It's never proper to speak ill of the deceased, but Byrd held such a powerful position in Senate history that it's difficult not to mention his passing. For those of us who have long questioned Byrd's approach to federal spending, there are ample questions.
Having outlived virtually everyone else, Byrd reached a position of unprecedented power. And he freely used that power to reward friends and punish enemies. To cross Byrd was political suicide in the United States Senate.
Byrd's greatest achievement was bringing federal tax dollars back to his beloved West Virginia. Billions of federal dollars went through the Appropriation's Committee which Byrd chaired and many of those hard-earned tax dollars went to his state at the clear expense of other worthwhile projects elsewhere.
And for his generosity, countless pork projects today bear the Byrd name in West Virginia. He cared little of spending restraint and less of mounting deficits. If he could carry home the bacon to his home state, the nation be damned.
Byrd funneled $3.3 billion in pure pork to West Virginia from 1991 to 2008.
But to his great credit, Byrd was also a staunch defender of the Constitution regardless of which party held power. It's doubtful if anyone serving in the Senate knew more clearly the importance of the Constitution than Byrd.
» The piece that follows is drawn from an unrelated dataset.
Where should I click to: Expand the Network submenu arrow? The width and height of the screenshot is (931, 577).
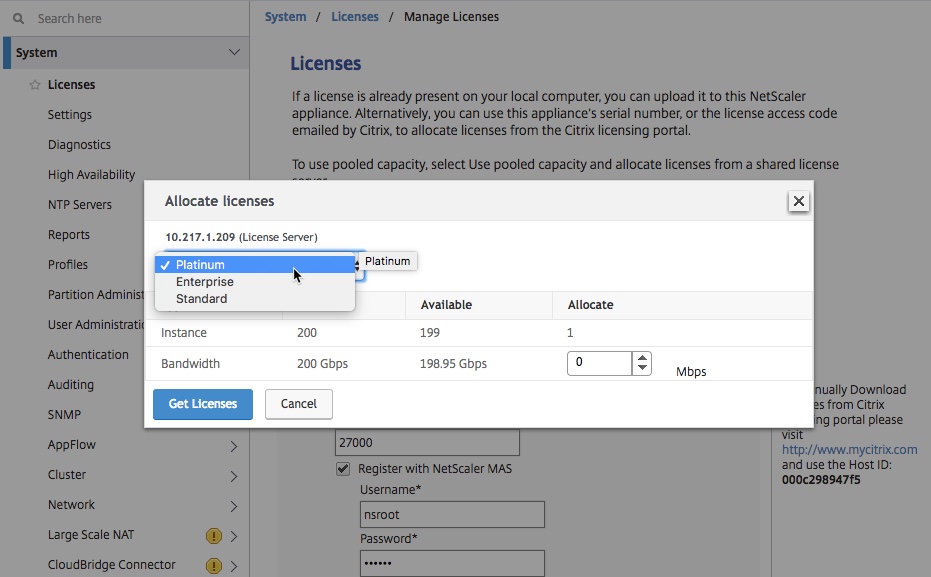pyautogui.click(x=234, y=506)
But the West Virginia Senator will not be remembered for his Constitutional views but rather his approach to pork spending. It's impossible to think of Robert Byrd without thinking of pork.
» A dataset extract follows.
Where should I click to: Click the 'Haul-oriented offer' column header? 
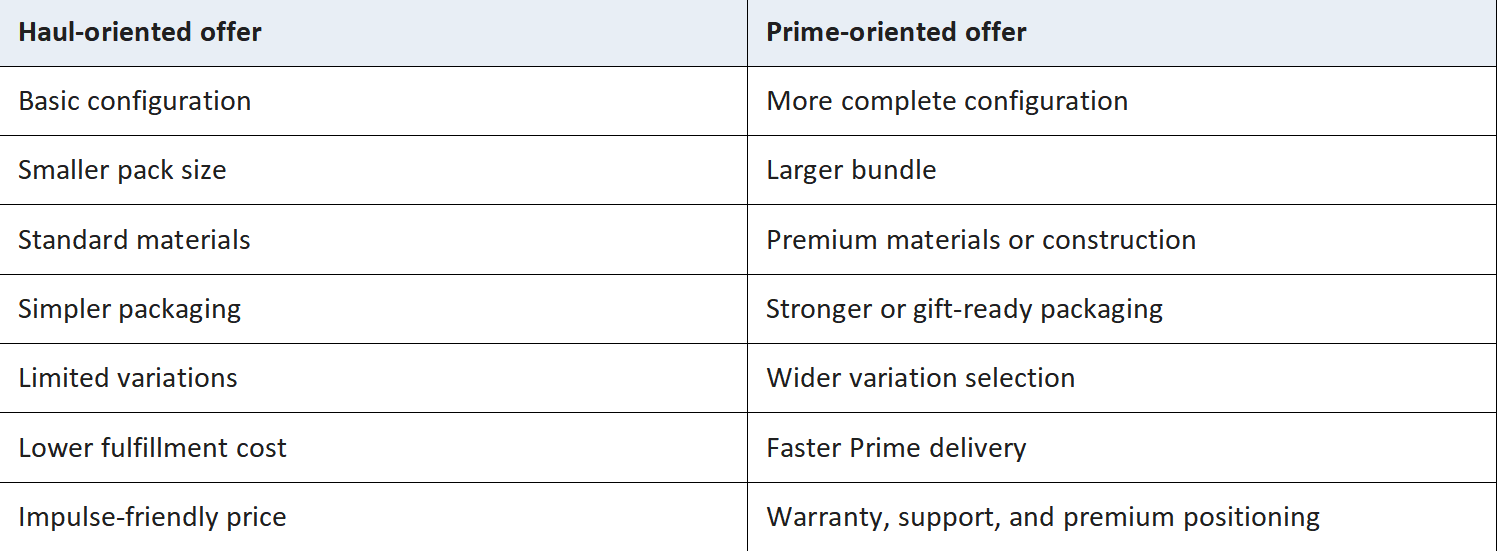pyautogui.click(x=373, y=33)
Byrd was both proud and arrogant when it came to bringing home the federal dollars to his home state. He knew his popularity was secured on the home front when he siphoned tax dollars for countless projects. That popularity secured his political future and little else counted.
In recent years, Byrd became a poster child for term limits. Those outside of West Virginia railed long and loud about his selfish spending. Not one word of that discussion bothered Byrd. He handled his critics by banishing them to the graveyard of lost appropriations. To criticize Byrd was equal to seeing projects for your region abandoned.
And his critics knew that sad fact of political certainty.
Despite a lagging economy and record deficits, Byrd remained true to the end. He never saw a home-state project he couldn't support regardless of the larger picture of the entire country.
Robert Byrd will not be forgotten. But for some who support spending limits and smaller government, he won't be missed either.